** TASK REQUIREMENTS **
Below are records; work out how many of their lines contain the word "Given" and reply with the number only.

** DATA SHOWN **

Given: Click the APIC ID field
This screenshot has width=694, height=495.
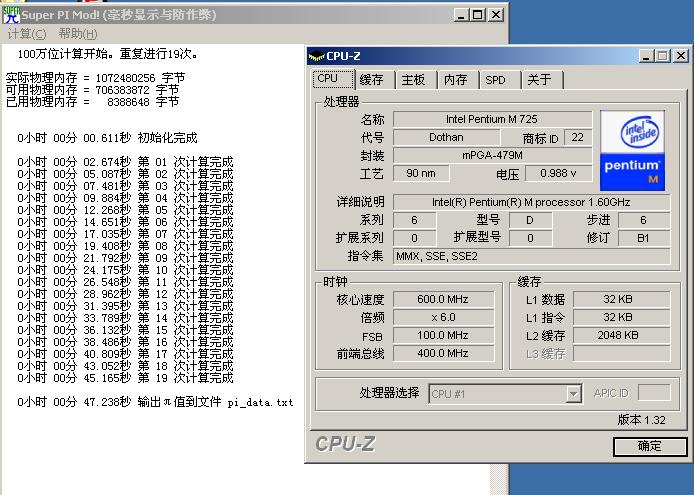Looking at the screenshot, I should point(654,394).
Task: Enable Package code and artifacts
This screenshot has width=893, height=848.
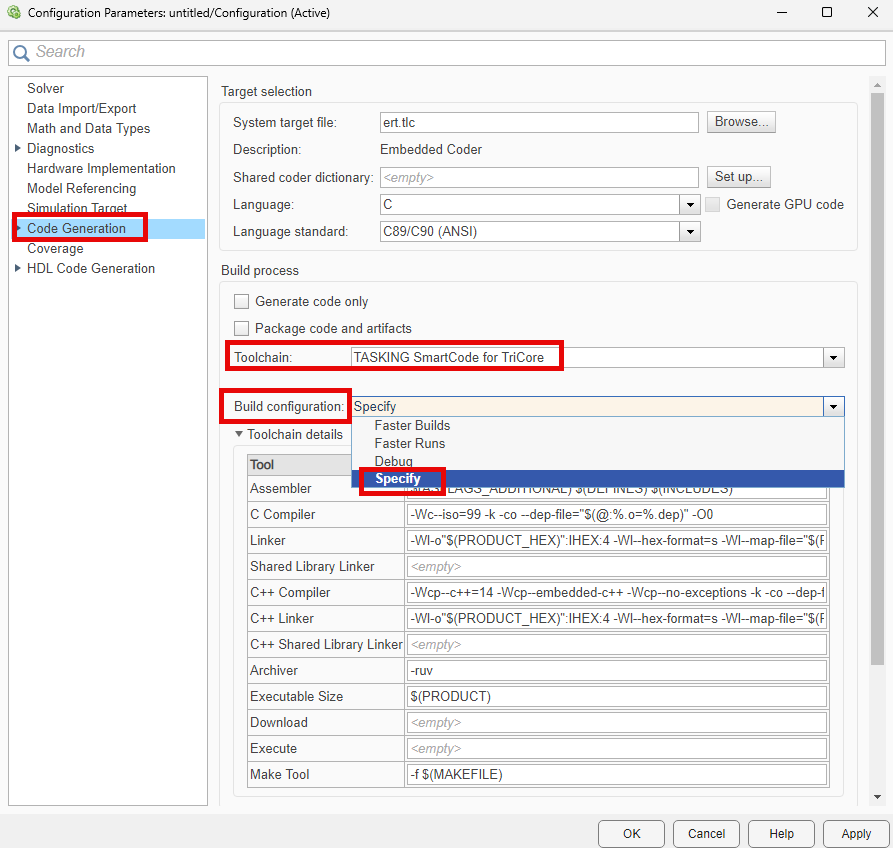Action: pyautogui.click(x=241, y=327)
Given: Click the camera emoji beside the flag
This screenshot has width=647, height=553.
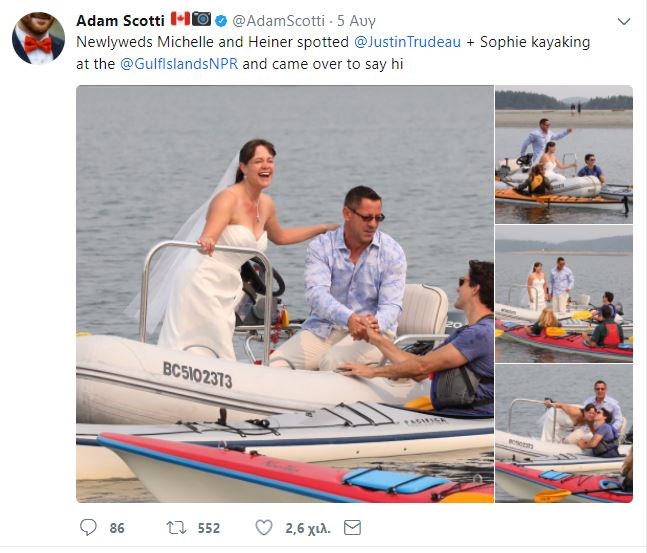Looking at the screenshot, I should click(202, 19).
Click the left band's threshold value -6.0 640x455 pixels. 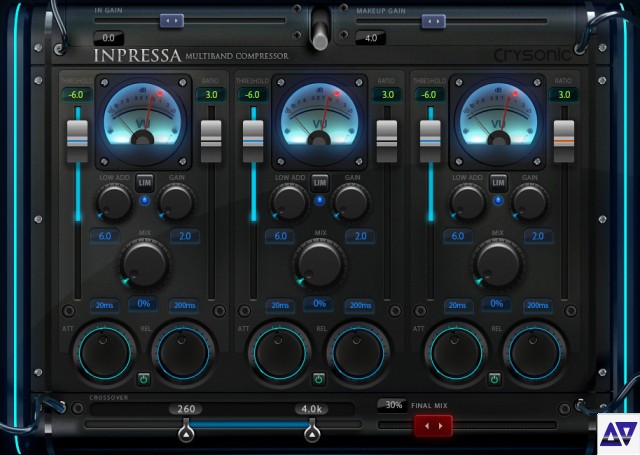[76, 95]
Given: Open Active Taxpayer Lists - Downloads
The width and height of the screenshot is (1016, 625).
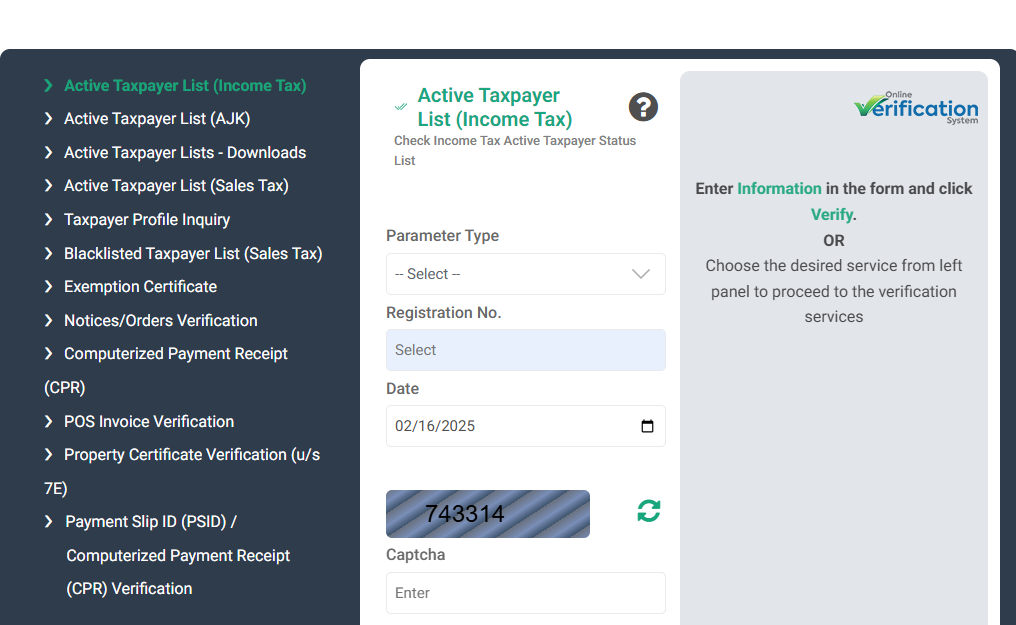Looking at the screenshot, I should pyautogui.click(x=185, y=153).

** RESULT FOR THIS EXERCISE **
3